Let's take C as a starting point (because other languages like Java or Python obscure the structure of the data by introducing object-oriented machinery on top of it). There are three ways to introduce new data types in C:

Structs allow us to create data types that represent objects whose description is composed of smaller parts. For example, a student record may include a banner number, student name, contact information, transcript, and a few other pieces of information. The struct representing a student record bundles all these pieces of information into a single entity, a student record.

struct student_record {
    int banner_number;
    char *student_name;
    char *address;
    transcript transcript;
};

The important thing to note is that we need all of the building blocks,

  • A banner number,
  • A name,
  • An address, and
  • A transcript

to build a student record.

Unions allow us to represent objects that may store one of a number of different types of information:

union address_phone_number_or_email {
    char *email;
    char *address;
    int phone_number;
};

A value of type address_phone_number_or_email stores exactly one piece of information, an email address, an address or a phone number.

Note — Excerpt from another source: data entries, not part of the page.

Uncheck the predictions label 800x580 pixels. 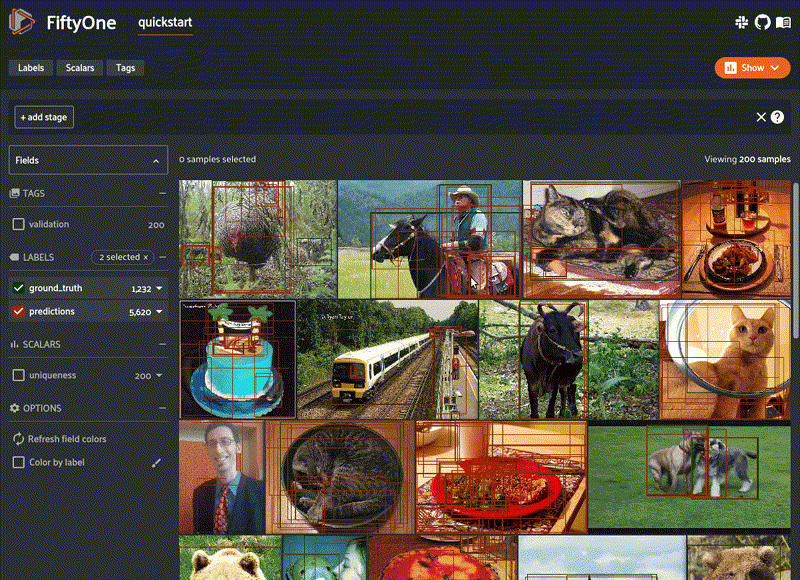[x=17, y=312]
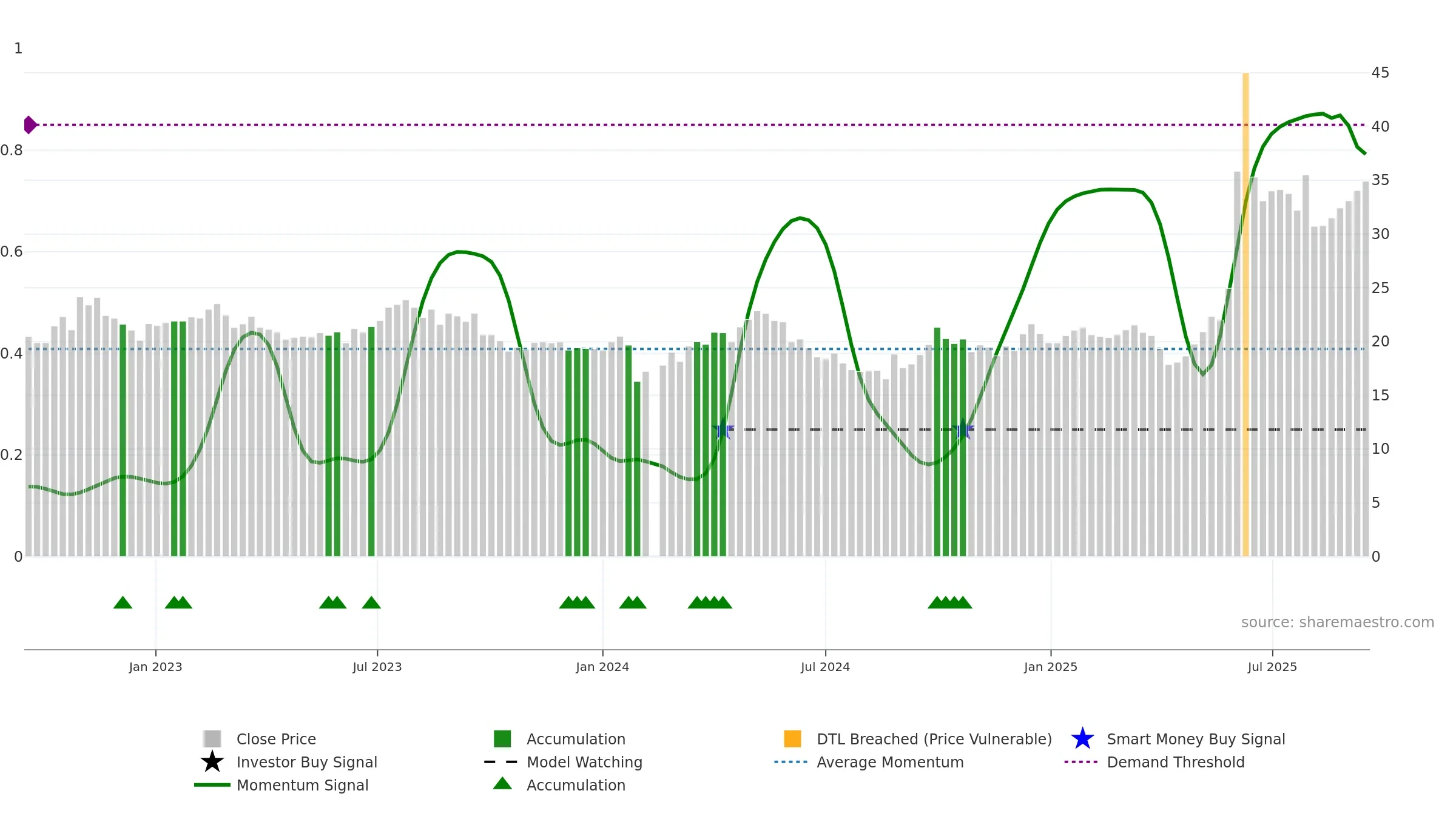Open the sharemaestro.com source link
Viewport: 1456px width, 819px height.
click(x=1337, y=622)
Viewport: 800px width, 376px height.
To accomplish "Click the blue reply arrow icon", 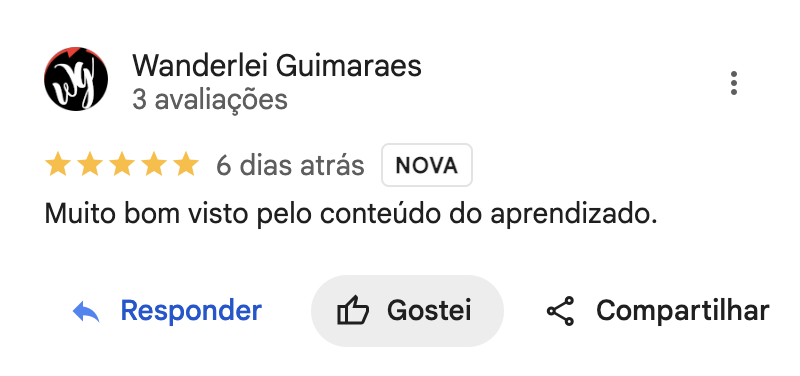I will 86,311.
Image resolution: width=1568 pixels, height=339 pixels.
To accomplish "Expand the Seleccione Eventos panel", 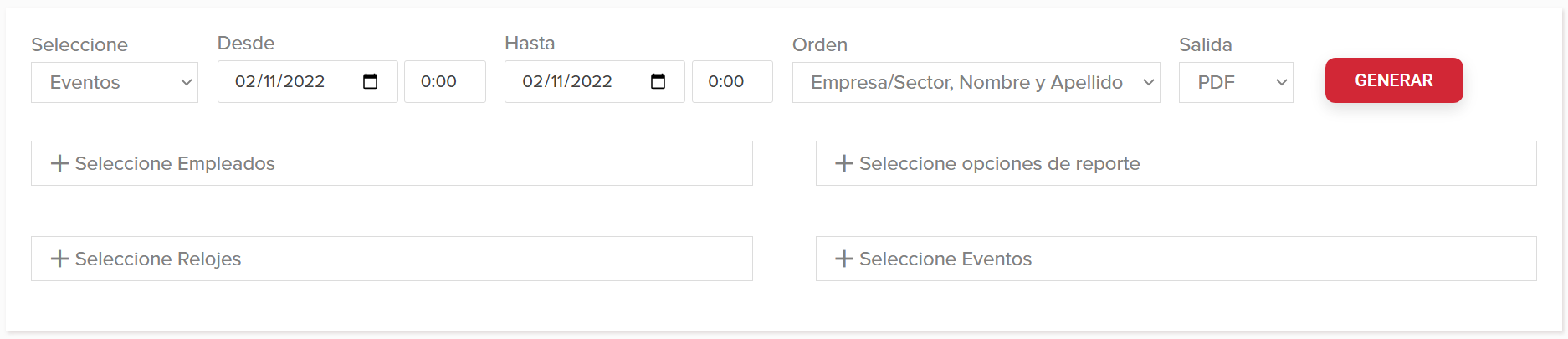I will [1176, 259].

Enums are types with a finite set of explicitly specified values:

enum color {
    RED,
    GREEN,
    BLUE
};

A value of type color can have one of three values: RED, GREEN or BLUE.

In C, enums are little more than syntactic sugar around integers and constant definitions. This is because, under the hood, enums are implemented as integers, and C allows us to do arbitrary arithmetic with enum values. Thus, the above definition of color is semantically equivalent to

typedef int color;

#define RED   0
#define GREEN 1
#define BLUE  2

In Haskell, enums are different types than Int or Integer, and we cannot do arithmetic with them at all. In fact, out of the box, we cannot do anything with them other than pattern matching.

Haskell does not distinguish between structs, unions, and enums, and lumps them all together under the term "algebraic data type".1 We use the data keyword to define such types.


  1. Algebraic data types are called this because a struct type is isomorphic to a Cartesian product of the types of its individual fields. A union is isomorphic to the disjoint union of the types of its variants. This disjoint union is nothing but the coproduct (sum) of the types of the variants in the category Set. Enumerations are nothing but unions of singleton types. Algebraic data types in Haskell are arbitrary combinations of unions and structs, so it is essentially like we're building expressions in an algebra whose objects are types and whose operations are product and sum. That's the "algebraic" part.